Las Vegas Sun

May 18, 2024

LOOKING IN ON: HIGHER EDUCATION:

Talent drawn to former warehouse

Housed in a converted warehouse on American Pacific Drive in Henderson, Touro University Nevada isn’t an extravagant place.

The school, which opened in 2004, offers degrees in medical and education fields. It has fewer than 1,200 students. The university’s community is so intimate that students store lunches and dinners in refrigerators in common areas.

Flashy? No.

But these qualities are the ones that have helped the school poach talent away from local public higher education institutions.

Rebecca Mills, UNLV’s longtime vice president for student life, will join Touro this summer as dean of students. In that role, she will oversee services such as financial aid and registration.

“I’m excited about the idea of being part of something that’s new and growing,” she said.

(Ironically, that’s what many out-of-staters say when they arrive at UNLV, which at 50 years old is considered young for a major research university.)

[Saved data entries]
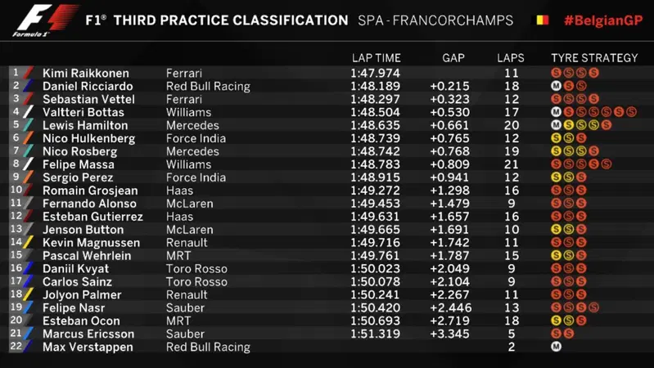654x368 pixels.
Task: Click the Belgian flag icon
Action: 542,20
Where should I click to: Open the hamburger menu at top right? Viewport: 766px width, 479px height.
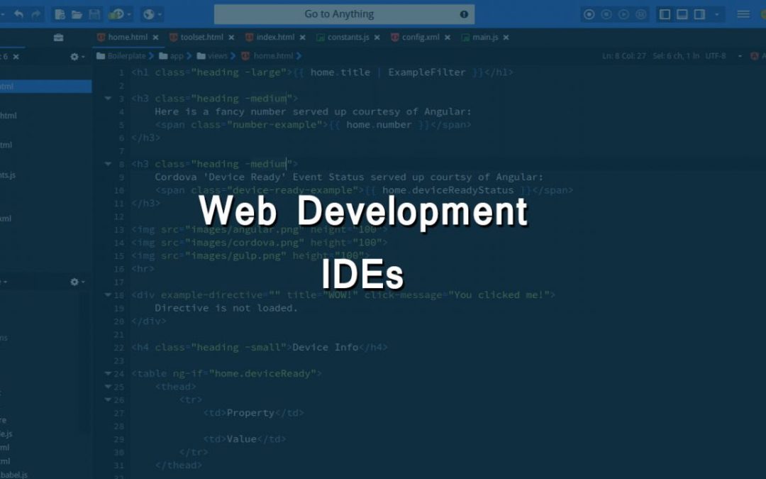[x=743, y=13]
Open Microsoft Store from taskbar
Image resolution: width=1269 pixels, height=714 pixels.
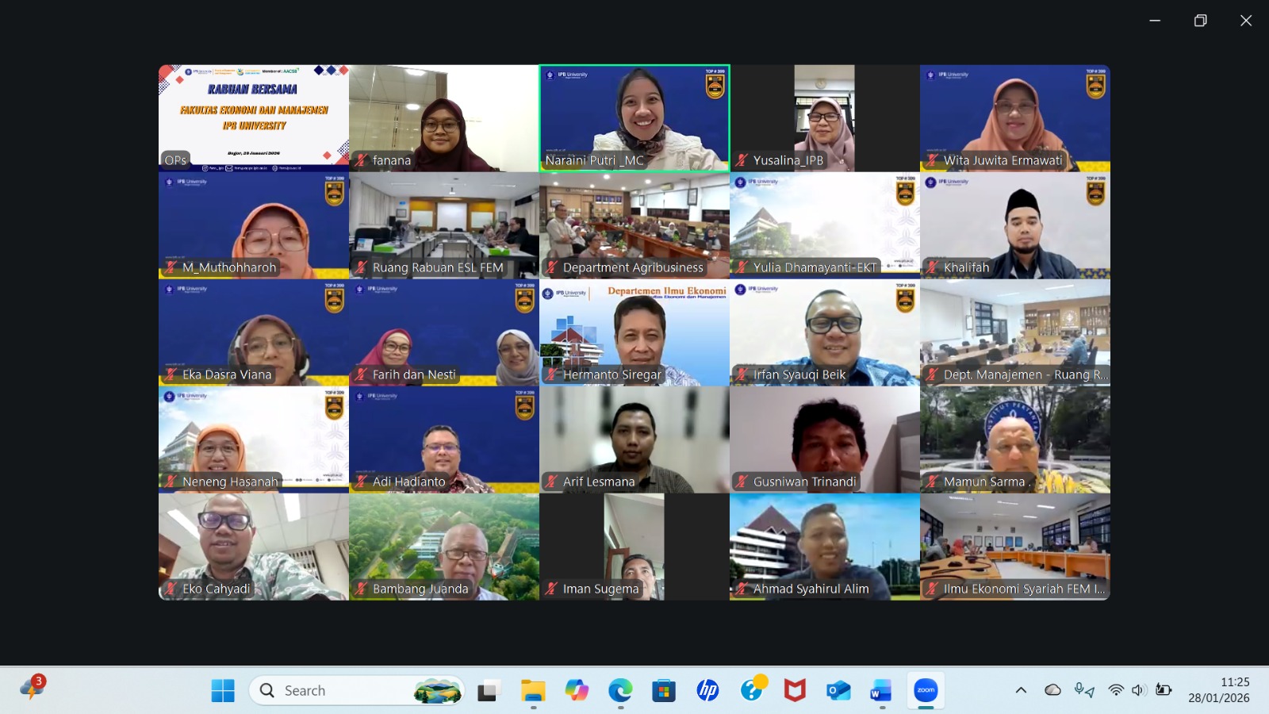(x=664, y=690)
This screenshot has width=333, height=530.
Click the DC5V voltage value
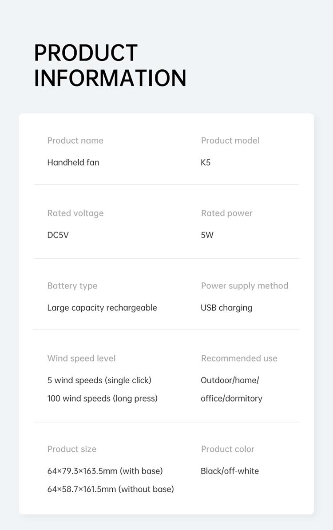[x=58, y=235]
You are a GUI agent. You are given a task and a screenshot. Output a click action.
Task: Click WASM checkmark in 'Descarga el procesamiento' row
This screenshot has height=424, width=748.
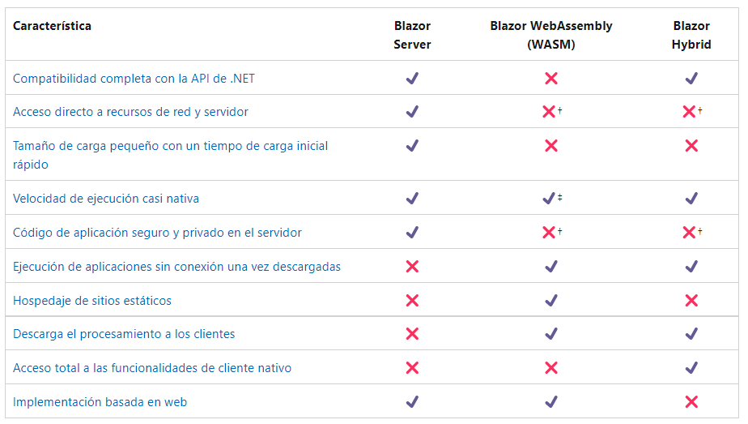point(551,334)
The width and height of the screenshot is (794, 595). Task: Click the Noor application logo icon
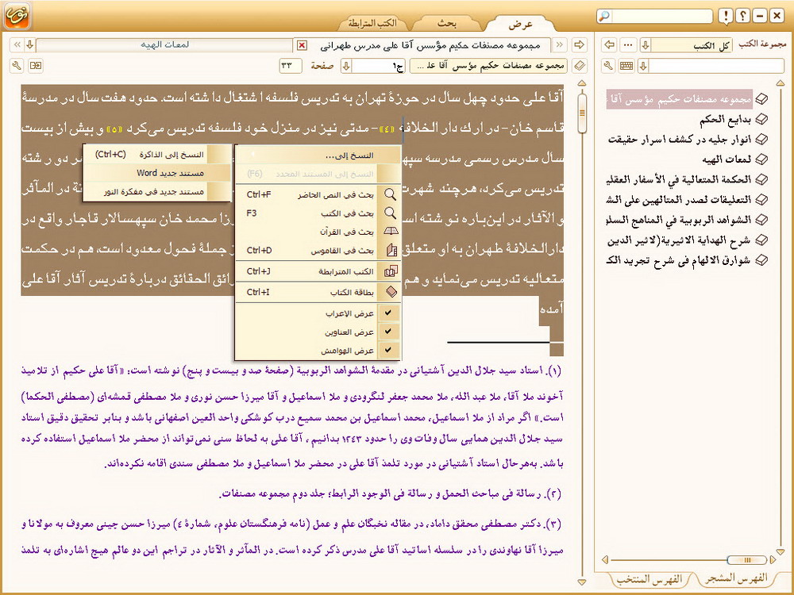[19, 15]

* * *

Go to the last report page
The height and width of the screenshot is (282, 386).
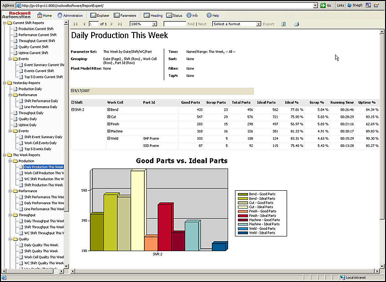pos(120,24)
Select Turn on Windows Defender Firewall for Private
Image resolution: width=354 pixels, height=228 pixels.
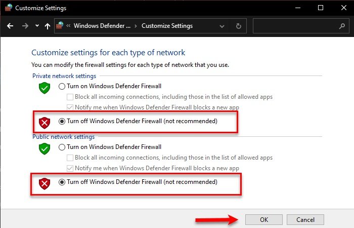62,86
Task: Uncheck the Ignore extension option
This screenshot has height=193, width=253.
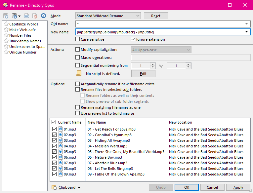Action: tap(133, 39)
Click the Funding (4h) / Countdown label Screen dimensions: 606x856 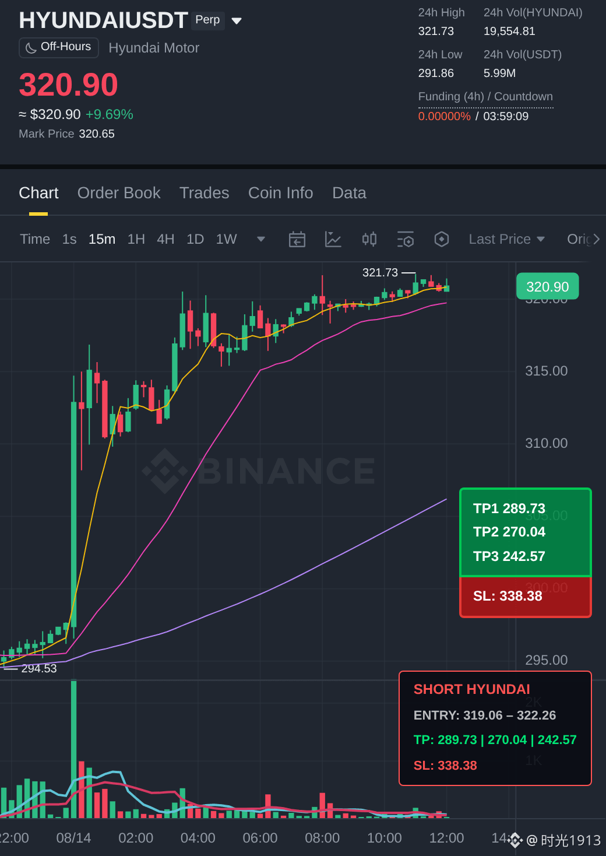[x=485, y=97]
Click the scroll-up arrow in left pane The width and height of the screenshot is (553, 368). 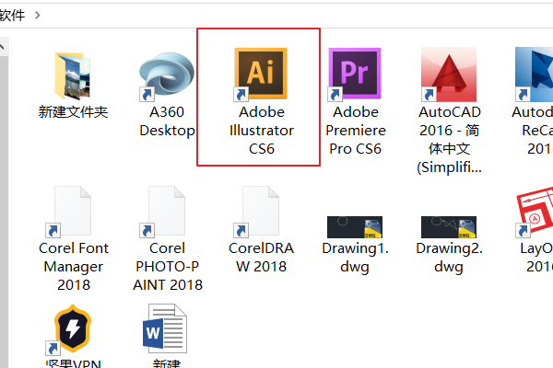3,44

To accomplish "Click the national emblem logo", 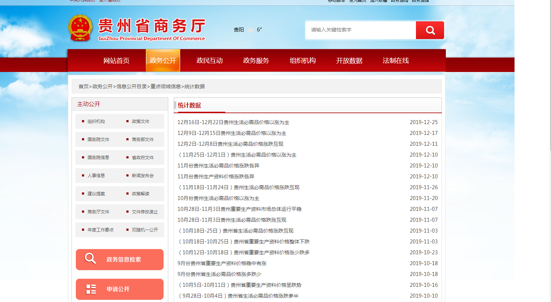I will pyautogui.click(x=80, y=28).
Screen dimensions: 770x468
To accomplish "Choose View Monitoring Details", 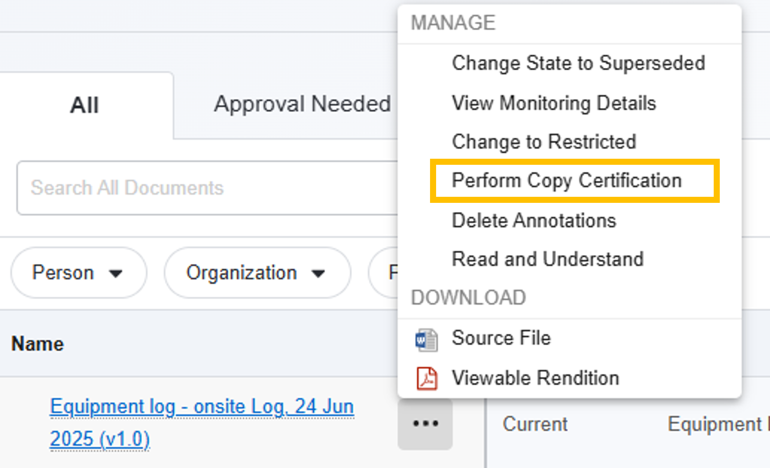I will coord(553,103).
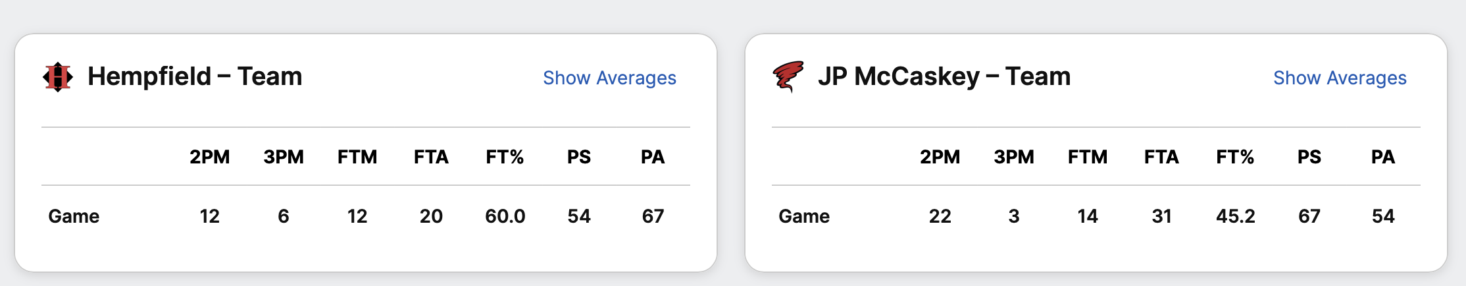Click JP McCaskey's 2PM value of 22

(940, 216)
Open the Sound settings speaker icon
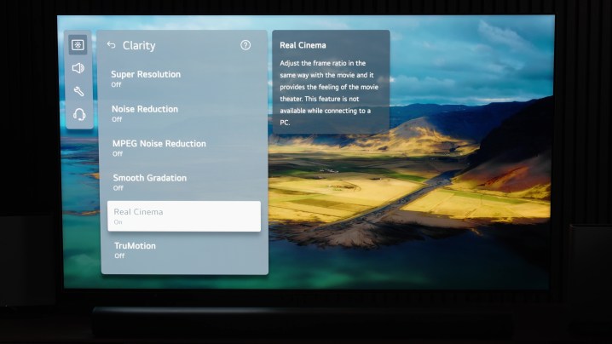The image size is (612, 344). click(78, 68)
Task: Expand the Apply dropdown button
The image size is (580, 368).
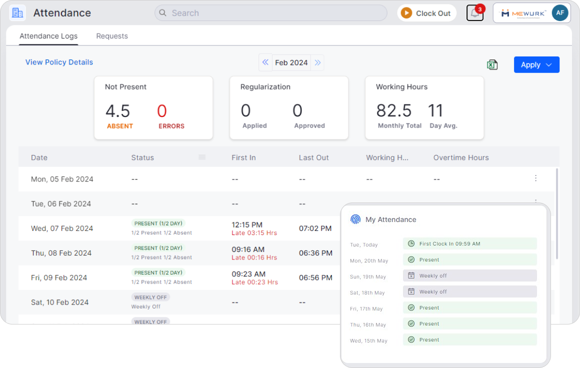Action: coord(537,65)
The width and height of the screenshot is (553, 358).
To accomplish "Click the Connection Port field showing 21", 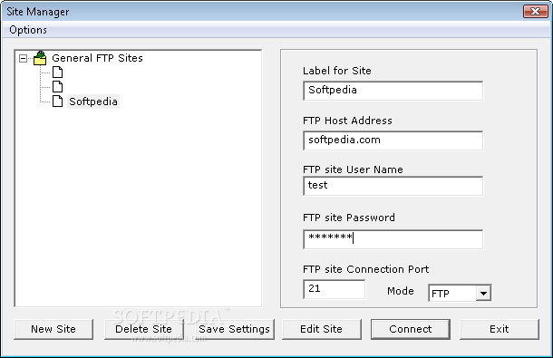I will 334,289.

* * *

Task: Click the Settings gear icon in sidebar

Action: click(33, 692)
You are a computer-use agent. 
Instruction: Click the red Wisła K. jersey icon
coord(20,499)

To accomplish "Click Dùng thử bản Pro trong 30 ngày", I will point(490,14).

About this exercise: According to the article about Touro University Nevada, why is Rebecca Mills's comment about joining something new and growing ironic? The entries were taken from a different source than the article.

Solution to the problem: Many people from out of state say the same thing when they arrive at UNLV, the university she is leaving. At 50 years old, UNLV is considered young for a major research university.